Of particular interest is the relationship between our study and the computational model of temporal representation proposed by Shankar and Howard [41], which employs a set of leaky integrators with a spectrum of decay timescales to encode stimulus history. Our work and theirs address distinct, though related, questions. While our study investigates how the existence of neurons with diverse timescales impacts the collective dynamics of a network, Shankar and Howard aimed to answer the more specific computational question of how these diverse timescales can be utilized to construct a scale-invariant representation of past events. This divergence in research goals is reflected in their respective methodologies. In contrast to our use of an extended DMFT to analyze a random network’s statistical properties, Shankar and Howard proposed a specifically structured, layered network architecture designed to approximate an inverse Laplace transform of the stimulus history. Consequently, the functional role of heterogeneity is also interpreted differently. In our framework, the diversity of neural timescales acts as a modulator that alters the network’s global dynamical regime, whereas in their model, this same diversity is the essential substrate for building the temporal representation itself. Despite these differences, the two frameworks are not contradictory but are better viewed as complementary. The population of leaky integrators posited by Shankar and Howard could, for instance, be biologically realized by the heterogeneous neural population that includes GPA neurons, as modeled in our study. An integration of these two perspectives could therefore provide a more comprehensive understanding that bridges the gap from the role of diversity in single elements and population dynamics to the emergence of higher-order cognitive functions like temporal representation.

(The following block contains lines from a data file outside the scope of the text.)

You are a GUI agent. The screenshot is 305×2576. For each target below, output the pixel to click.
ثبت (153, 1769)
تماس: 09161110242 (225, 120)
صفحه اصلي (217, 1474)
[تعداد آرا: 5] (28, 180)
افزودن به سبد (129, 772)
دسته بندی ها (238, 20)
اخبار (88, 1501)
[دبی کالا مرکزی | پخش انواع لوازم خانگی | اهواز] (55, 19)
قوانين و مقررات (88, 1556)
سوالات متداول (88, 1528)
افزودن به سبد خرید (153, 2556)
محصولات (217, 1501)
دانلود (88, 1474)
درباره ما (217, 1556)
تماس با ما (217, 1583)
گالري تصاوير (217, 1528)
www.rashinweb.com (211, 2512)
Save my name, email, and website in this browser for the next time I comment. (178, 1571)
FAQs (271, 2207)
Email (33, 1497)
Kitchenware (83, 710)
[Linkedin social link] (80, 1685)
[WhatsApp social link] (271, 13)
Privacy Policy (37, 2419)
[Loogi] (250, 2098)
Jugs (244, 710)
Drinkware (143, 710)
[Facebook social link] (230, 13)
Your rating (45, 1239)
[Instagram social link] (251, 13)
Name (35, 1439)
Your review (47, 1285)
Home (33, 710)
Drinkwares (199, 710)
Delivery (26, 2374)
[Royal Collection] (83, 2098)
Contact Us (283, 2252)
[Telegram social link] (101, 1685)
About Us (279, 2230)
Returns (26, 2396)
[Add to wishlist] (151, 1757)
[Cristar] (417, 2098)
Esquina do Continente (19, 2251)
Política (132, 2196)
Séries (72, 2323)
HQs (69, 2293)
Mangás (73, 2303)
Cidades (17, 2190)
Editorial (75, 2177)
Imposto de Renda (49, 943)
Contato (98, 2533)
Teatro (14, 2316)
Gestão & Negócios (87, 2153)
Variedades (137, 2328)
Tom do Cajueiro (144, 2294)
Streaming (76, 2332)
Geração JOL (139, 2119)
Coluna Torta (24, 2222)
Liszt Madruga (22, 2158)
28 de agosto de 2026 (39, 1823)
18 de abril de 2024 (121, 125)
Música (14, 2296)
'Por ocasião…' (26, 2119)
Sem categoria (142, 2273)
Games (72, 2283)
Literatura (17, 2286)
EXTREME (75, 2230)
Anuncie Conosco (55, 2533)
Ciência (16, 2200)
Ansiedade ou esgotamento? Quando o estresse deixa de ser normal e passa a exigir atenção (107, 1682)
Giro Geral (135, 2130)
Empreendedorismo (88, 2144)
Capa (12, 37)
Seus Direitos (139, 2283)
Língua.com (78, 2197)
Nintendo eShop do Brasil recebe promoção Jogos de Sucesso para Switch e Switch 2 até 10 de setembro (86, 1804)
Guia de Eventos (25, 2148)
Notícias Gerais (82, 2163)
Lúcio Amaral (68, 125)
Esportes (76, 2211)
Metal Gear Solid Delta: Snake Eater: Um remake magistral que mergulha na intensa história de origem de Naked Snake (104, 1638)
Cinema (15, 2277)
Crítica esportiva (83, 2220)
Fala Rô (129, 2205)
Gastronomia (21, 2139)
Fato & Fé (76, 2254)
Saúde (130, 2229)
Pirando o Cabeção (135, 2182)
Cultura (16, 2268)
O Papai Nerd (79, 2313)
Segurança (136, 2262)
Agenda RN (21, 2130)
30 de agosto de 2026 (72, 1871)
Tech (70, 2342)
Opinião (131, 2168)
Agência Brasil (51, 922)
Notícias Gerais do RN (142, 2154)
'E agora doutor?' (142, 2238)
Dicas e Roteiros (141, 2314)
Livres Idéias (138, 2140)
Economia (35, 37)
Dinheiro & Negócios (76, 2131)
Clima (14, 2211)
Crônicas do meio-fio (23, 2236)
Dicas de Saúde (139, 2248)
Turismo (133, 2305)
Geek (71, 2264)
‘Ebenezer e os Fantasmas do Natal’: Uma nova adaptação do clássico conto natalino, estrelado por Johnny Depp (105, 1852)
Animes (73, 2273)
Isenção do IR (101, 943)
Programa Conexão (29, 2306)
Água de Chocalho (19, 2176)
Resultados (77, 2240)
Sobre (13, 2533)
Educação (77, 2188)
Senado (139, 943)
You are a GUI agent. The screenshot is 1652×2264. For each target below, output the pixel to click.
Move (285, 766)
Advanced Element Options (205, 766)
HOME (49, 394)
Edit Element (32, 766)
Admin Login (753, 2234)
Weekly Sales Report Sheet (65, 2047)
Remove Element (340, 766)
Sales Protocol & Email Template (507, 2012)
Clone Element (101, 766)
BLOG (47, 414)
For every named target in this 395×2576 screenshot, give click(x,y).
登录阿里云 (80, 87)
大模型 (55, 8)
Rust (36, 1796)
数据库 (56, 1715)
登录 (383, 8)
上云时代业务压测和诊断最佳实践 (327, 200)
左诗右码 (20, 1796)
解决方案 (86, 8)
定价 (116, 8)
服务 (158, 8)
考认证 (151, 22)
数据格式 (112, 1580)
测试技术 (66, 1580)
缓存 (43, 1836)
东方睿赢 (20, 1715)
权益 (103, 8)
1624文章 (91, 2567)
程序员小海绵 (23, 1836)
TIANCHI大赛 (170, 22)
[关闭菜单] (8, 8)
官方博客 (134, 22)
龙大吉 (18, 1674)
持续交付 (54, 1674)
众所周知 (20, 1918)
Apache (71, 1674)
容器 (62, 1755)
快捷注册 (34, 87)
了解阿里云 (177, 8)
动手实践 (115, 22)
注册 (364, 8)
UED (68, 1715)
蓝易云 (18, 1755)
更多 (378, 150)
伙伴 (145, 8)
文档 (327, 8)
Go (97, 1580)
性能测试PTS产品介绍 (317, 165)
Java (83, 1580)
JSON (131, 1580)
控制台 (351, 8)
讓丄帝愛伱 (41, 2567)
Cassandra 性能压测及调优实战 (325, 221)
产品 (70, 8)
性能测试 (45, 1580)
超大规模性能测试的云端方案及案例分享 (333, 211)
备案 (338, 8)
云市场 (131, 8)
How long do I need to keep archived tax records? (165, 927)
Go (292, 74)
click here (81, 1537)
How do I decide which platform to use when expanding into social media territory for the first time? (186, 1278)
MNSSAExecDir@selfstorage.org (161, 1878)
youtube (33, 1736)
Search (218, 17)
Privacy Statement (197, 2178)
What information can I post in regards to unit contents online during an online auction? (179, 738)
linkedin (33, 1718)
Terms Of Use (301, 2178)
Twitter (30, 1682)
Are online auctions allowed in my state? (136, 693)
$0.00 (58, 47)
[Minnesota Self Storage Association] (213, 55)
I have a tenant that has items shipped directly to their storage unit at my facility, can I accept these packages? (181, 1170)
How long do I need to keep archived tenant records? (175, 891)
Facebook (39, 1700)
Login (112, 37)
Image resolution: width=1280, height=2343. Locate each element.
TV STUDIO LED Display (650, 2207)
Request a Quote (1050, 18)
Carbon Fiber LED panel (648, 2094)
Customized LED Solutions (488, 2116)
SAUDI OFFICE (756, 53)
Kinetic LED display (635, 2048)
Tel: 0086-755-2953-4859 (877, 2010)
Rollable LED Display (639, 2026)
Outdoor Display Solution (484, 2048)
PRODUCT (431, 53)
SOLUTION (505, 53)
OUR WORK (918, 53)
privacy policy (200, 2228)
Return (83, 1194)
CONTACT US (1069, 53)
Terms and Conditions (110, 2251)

The networks considered here belong to a class of systems that maintain memory of past inputs through transient trajectories, rather than storing information in stable attractors like traditional Hopfield networks. The capacity for such temporal coding is thought to depend critically on non-normal dynamics, which can transiently amplify specific inputs [42,43]. Our model, based on random recurrent interactions, naturally gives rise to this non-normal property. This raises the intriguing possibility that by tuning the nature of the heterogeneity, for instance, by altering the specific variables or the shape of their statistical distributions, our framework could account for specific, dynamic coding phenomena. A compelling target for such investigation would be the transient amplification of odor representations observed experimentally in the insect antennal lobe, a phenomenon that has also been linked to non-normal network dynamics [44,45].
Experimental findings suggest that characteristic neural dynamics encoding time arises from the interaction between the network’s internal dynamics and external signals to the network. In general, when external signals are applied to a nonlinear system, they tend to entrain the system and increase its stability [22,46–54]. Therefore, if the internally generated intrinsic dynamics of the network are in a stable and quiescent state, the system struggles to integrate external signals. This is because the signals further stabilize the network, causing input information to decay too quickly to be retained.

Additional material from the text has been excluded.